Aug 29 2013
Fruit flies have a lot to teach us about the complexity of food. Like these tiny little creatures, most animals are attracted to sugar but are deterred from eating it when bitter compounds are added.
A new study conducted by UC Santa Barbara's Craig Montell, Duggan Professor of Neuroscience in the Department of Molecular, Cellular and Developmental Biology, explains a breakthrough in understanding how sensory input impacts fruit flies' decisions about sweet taste. The findings were published today in the journal Neuron.
It is generally well known that the addition of bitter compounds inhibits attraction to sugars. However, until now the cellular and molecular mechanisms underlying an important aspect of this ubiquitous animal behavior were poorly understood.

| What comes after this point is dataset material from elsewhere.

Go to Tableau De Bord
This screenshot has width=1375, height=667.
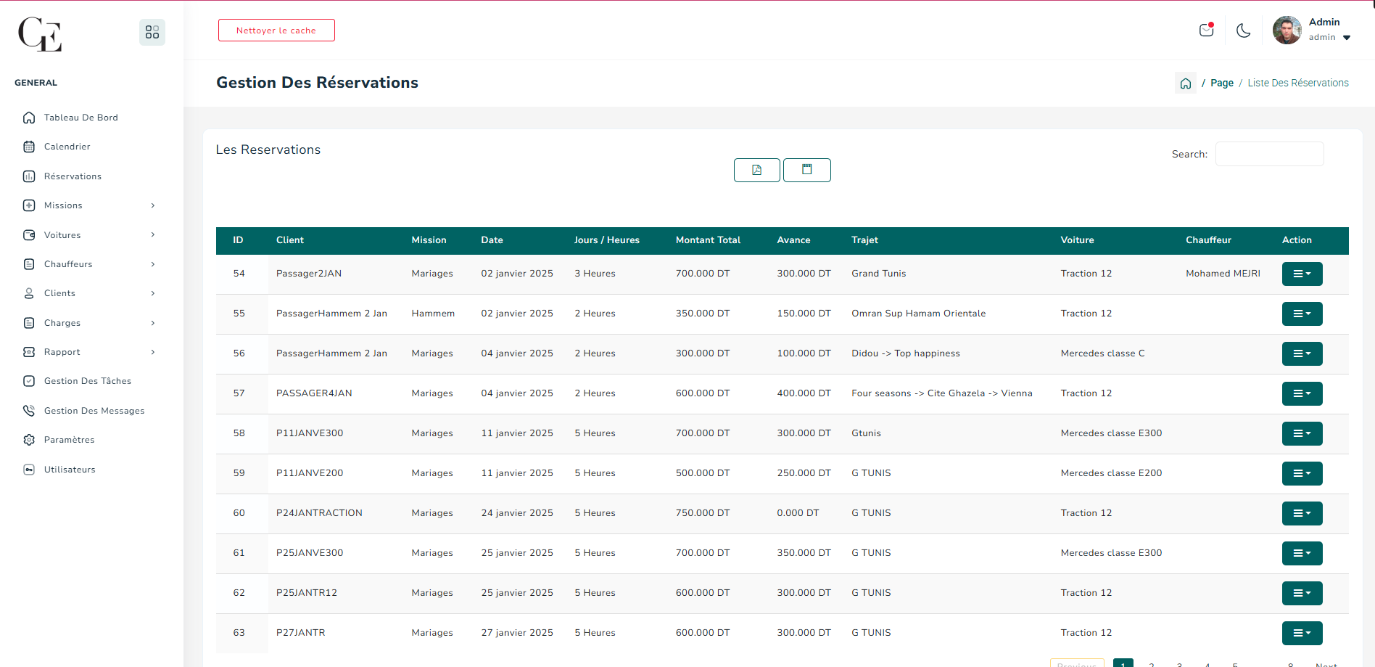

When animals encounter bitterness in foods, two factors cause them to stop eating. First, bitter compounds bind to proteins called bitter gustatory receptors (GRs), which inhibits feeding. The second -- and more elusive -- factor involves inhibition of the sugar response. This is the focus of Montell's research.

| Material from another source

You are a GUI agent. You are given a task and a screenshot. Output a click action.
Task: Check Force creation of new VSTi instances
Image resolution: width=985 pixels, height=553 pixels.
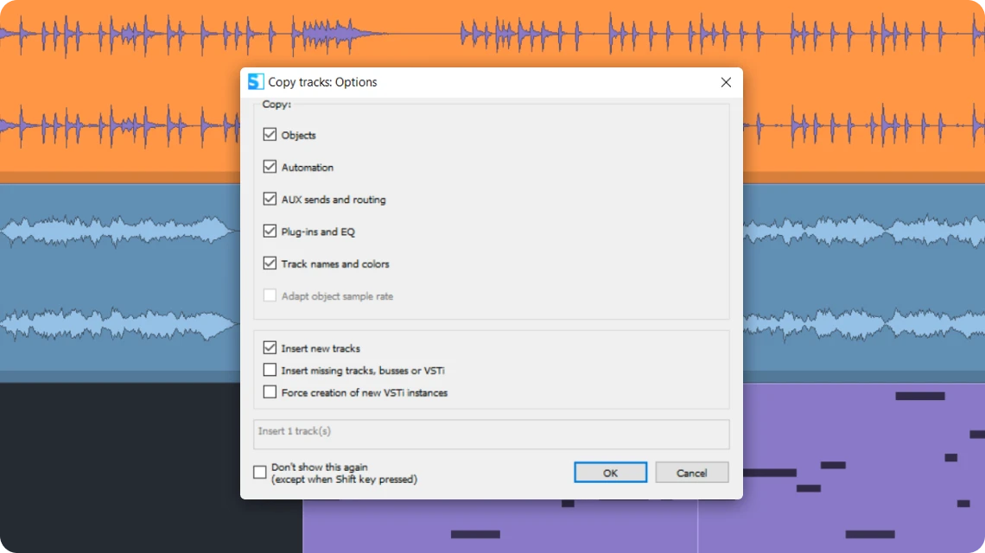(270, 392)
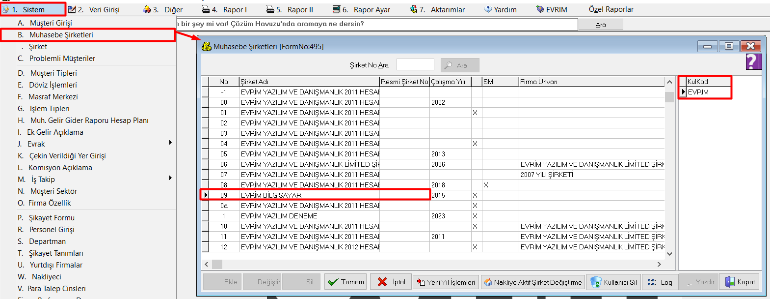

At the center of the team's discovery is the function of an odorant-binding protein (OPB) in the gustatory system. These proteins are usually but not exclusively resident in the olfactory system. Montell's team found definitive evidence that an OBP, synthesized and released from non-neuronal cells, not only binds bitter tastants, but also moves and binds to the surface of nearby gustatory receptor neurons (GRNs) that contain sugar-activated GRs.
This unanticipated process inhibits the activity of these GRNs and reduces the fruit flies' attraction to sugars. These results not only reveal an unexpected role for an OBP in taste, but also identify the first molecular player (OBP49a) involved in the integration of opposing attractive and aversive gustatory stimuli in fruit flies.

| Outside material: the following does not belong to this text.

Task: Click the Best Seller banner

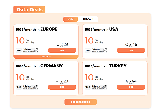Action: tap(46, 57)
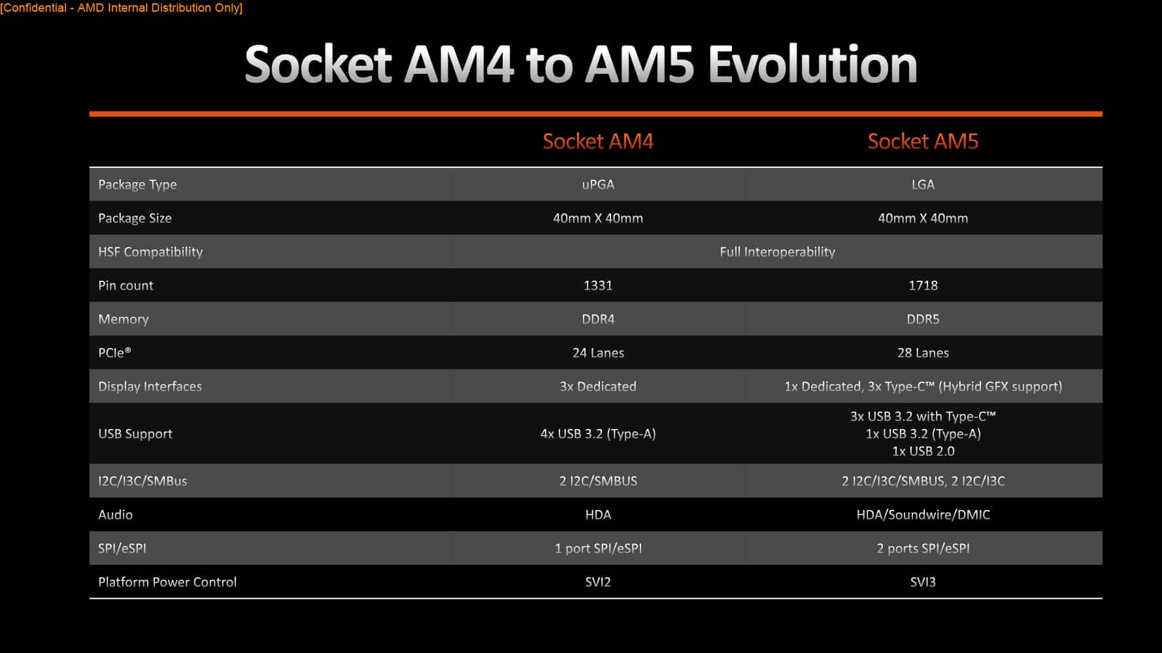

The researchers used two different fruit flies, wild-type and mutants missing the OBP49a protein, to demonstrate that bitter compounds suppress feeding behavior by binding to the OBP49a protein. As expected, wild-type flies find bitter aversive and prefer the lower concentration of sucrose when the higher concentration of sucrose is laced with bitter tastants such as quinine.
The same was not true of the mutant flies, which do not express OBP49a. Their avoidance behavior was impaired because the bitter compounds did not inhibit the sweet response by binding to OPB49. However, loss of OBP49a did not affect gustatory behavior or action potentials in sugar- or bitter-activated GRNs when the GRNs were presented with just one type of tastant.
"We showed that the OBP49a protein was in very close proximity or even touching the sugar GRs," said Montell. "If the bitter compound weren't present, there would be normal sugar activation. We found that decreased behavioral avoidance to a sucrose/aversive mixture in the mutant flies was due to a deficit in the sugar-activated GRNs and not due to effects on GRNs activated by bitter compounds."
OBP49a is the first molecule shown to promote the inhibition of the sucrose-activated GRNs by aversive chemicals in fruit flies. The findings demonstrate at least one important cellular mechanism through which bitter and sweet taste integration occurs in the taste receptor neurons. However, the findings do not exclude the possibility that suppression of sweet by bitter compounds could also take place through the integration of separate bitter and sweet inputs in the brain.
"As we get a better understanding of aversive and attractive chemosensory behaviors in flies, it helps us understand how insect pests can be controlled," said Montell. "This is a step toward understanding the behaviors of related insects that spread disease. Molecules related to the OBPs and GRs in fruit flies are also in ticks and mosquitos that spread parasites and viruses."